▶ Task brief: Only the lines from the one containing "Task: Open the" to the end of the records belong in the copy. Reproduce them word for word and drop the pictures.

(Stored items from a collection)
☆ ☆ ☆
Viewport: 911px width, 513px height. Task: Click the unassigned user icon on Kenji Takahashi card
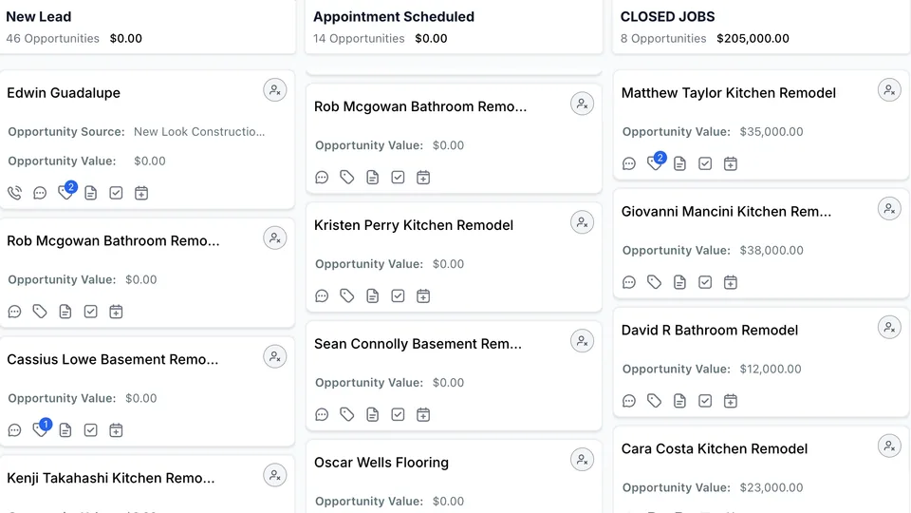(274, 475)
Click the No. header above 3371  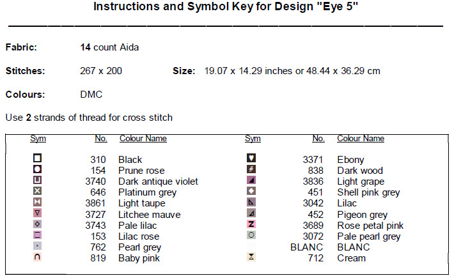click(318, 139)
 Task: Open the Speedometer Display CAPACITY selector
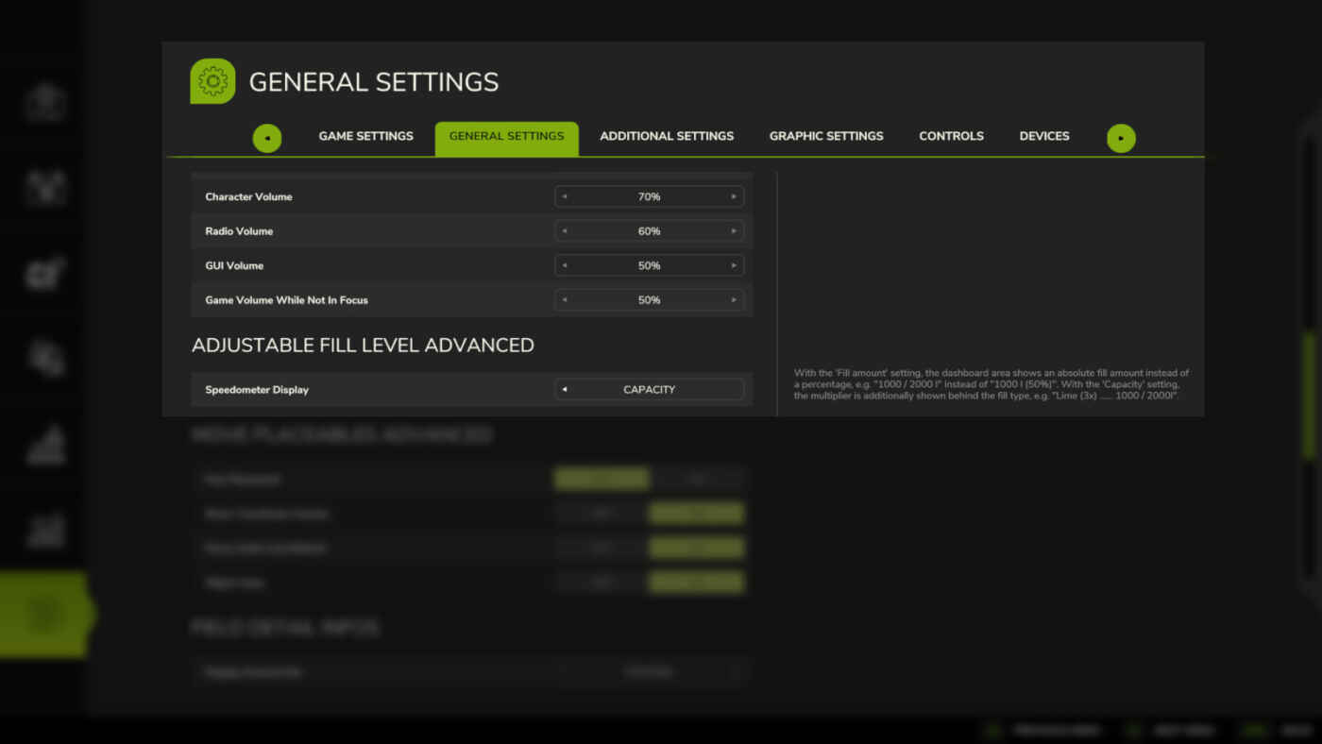(x=650, y=389)
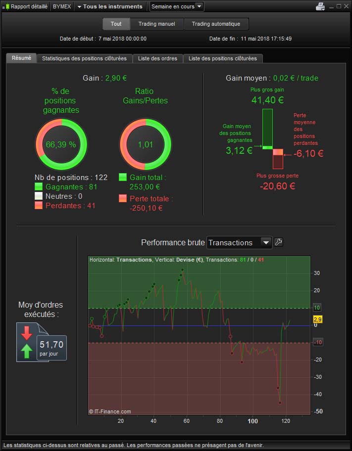Click the executed orders arrows icon
The width and height of the screenshot is (352, 451).
(x=27, y=342)
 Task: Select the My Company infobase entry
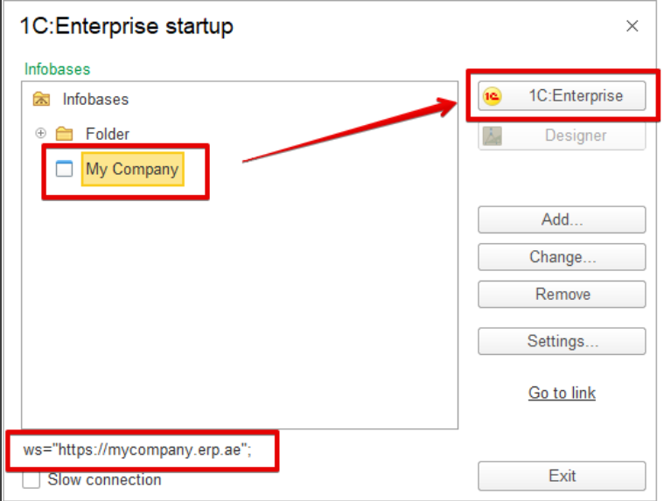(x=133, y=170)
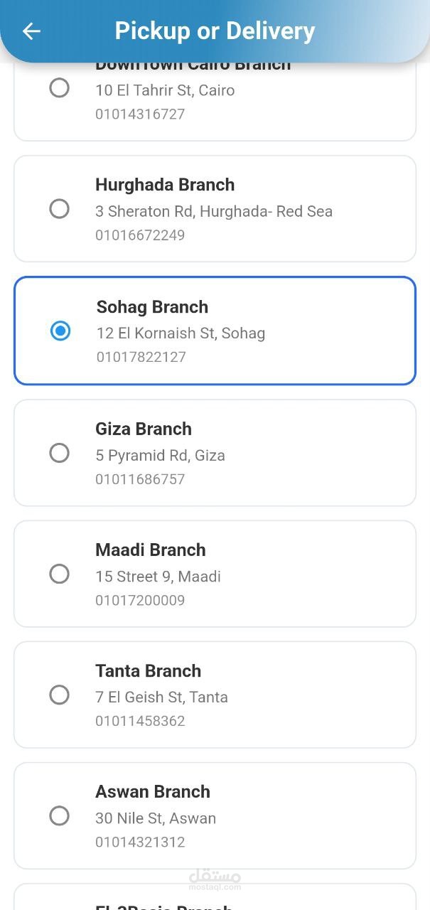Tap address 10 El Tahrir St, Cairo

(x=165, y=90)
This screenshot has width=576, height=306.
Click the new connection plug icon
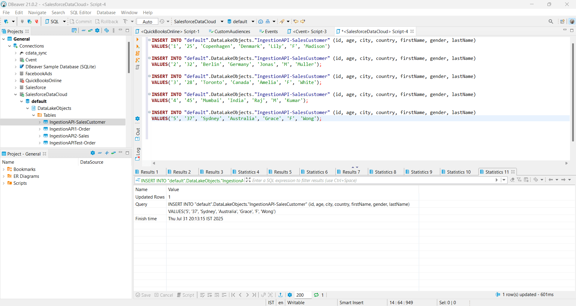[6, 21]
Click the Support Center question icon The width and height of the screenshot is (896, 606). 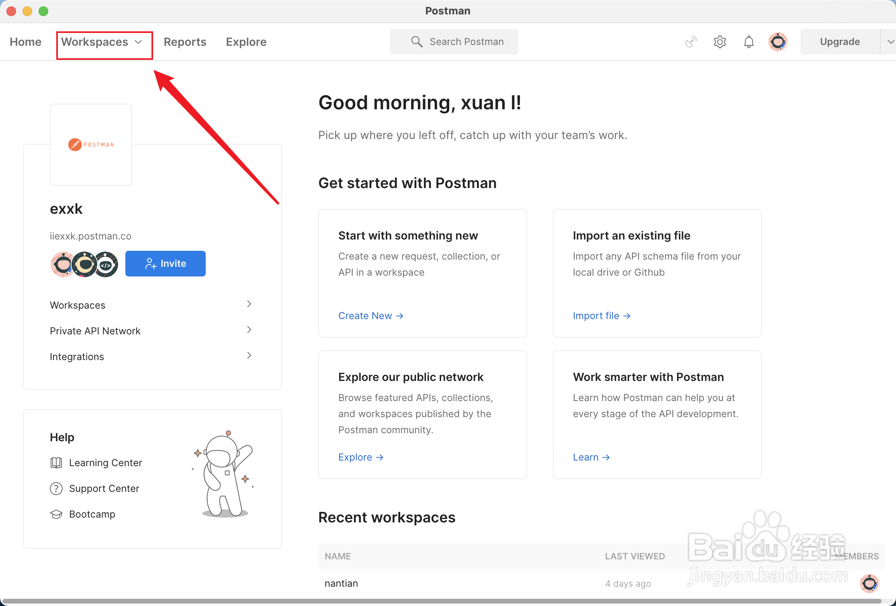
☆ ☆ ☆
▶ Answer section:
 Task: Open the Speedometer Display CAPACITY selector
(x=650, y=389)
Click the executed orders arrows icon
The width and height of the screenshot is (352, 451).
(x=27, y=342)
 Task: Select the My Company infobase entry
(x=133, y=170)
Tap address 10 El Tahrir St, Cairo

(x=165, y=90)
This screenshot has width=576, height=306.
Click the new connection plug icon
[6, 21]
Click the Support Center question icon The width and height of the screenshot is (896, 606). 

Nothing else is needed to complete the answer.